“有罪。”
法槌的敲響和法官的判決同時在這個名爲法庭的空間中響起。
瑞文奇被身邊的人拉起,代表律法的十字在此時傾斜,這些人似乎都懶得把這場關乎一個人生命的事情拖到下午。兩個獵人無奈的笑笑,被粗魯的推出法庭。接下來,他們會被送回黑屋,然後在代表豐收的秋季開始之時,被提供最後一頓晚餐。
遺憾?瑞文奇只能怪自己看錯了人,他沒有想到,詹姆士·蘭斯,聯邦最負盛名的將軍之子會和一隻吸血鬼和狼人混在一起。這個國家,在最不可能的時刻,最不可能的馬薩州,墮落了。
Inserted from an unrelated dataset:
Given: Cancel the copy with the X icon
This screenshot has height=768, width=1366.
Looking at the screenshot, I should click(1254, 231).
如果可以,瑞文奇希望用殘忍的方式殺死那隻可以在陽光下行走的吸血鬼,剝離狼人那被詛咒的皮膚!
“你真的希望這樣嗎?我聽到你的願望了。”
毫無預兆的,在吵嚷的法庭廊道中,記者手上閃爍着的聚光燈、一雙雙冰冷的眼神之中,這個陌生的聲音如此清晰!瑞文奇的身體被拉扯推動,他被動的邁着步子,眼中卻帶着疑惑,四處搜尋這聲音來自哪裡。
“準備好,絲貝拉的兒子。呵呵。”
瑞文奇的瞳孔微縮,偏轉頭顱,目光越過紛亂的人羣,他繼承自他父親的身體允許他的視線在人頭之上,對上了那個披着有着繁複紋飾披肩的婦人,那個在證人席上指說出了一句“他在十六歲的時候就離開了家”的婦人。
絲貝拉·疾風閉上眼,被擠在眼皮之間的睫毛顫抖着,她無法直視對方的眼睛。她最能理解帕帕午夜異常的等價交換,你想拯救一個兒子,用另一個來換。所以當她想要保存瑞恩的靈魂時,她爲瑞文奇的未來畫上了終止符。
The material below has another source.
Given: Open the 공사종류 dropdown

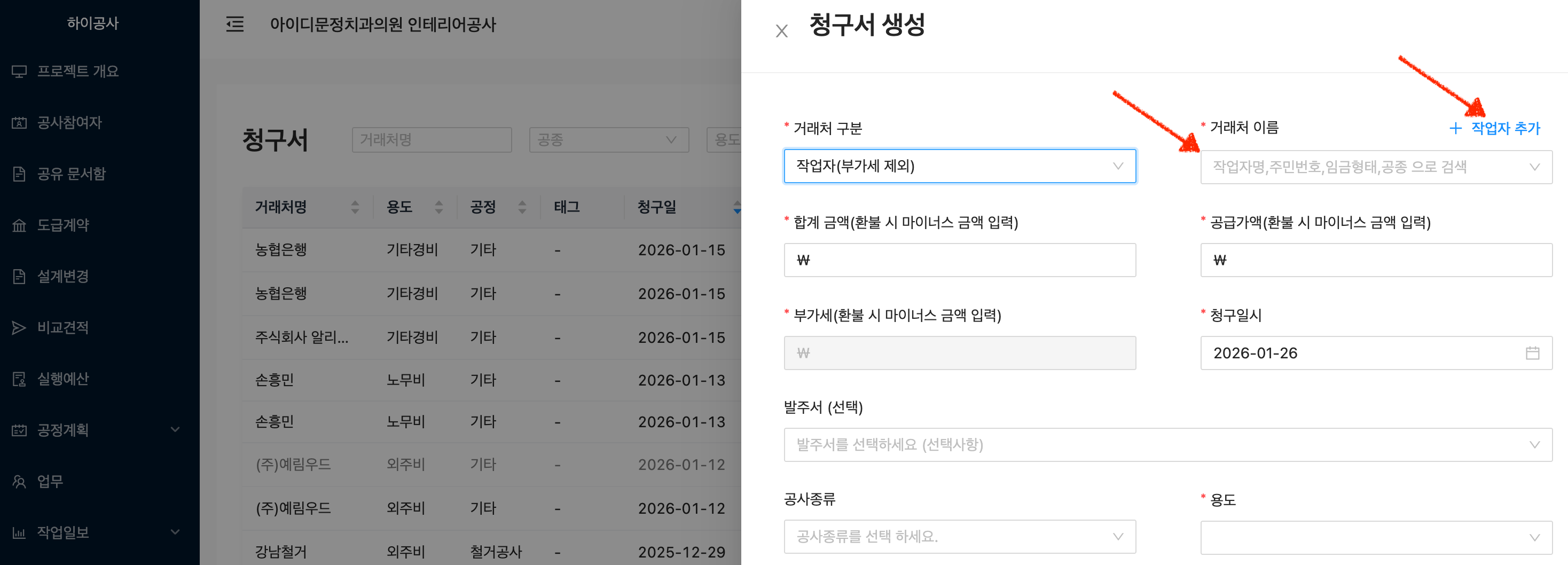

瑞文奇臉上帶了一絲瞭然,他一直在思考,爲什麼康納的屍體會回到現場,現在他有了答案。雖然他沒有繼承絲貝拉的巫術血統,但瑞文奇依然是她的血脈,他依然知道這個世界上,那些隱藏在陽光之下的‘生命’!這微小的聯繫,讓某個‘始祖’,找到了他。
無法在看到其他的更多的景象,他的身體被強行推着,往前。廊道的終點,中午明亮的日光覆蓋在所有人的身上,經過短暫的適應,瑞文奇已經看到了在人羣之外,那輛被獄警拉開的押送車。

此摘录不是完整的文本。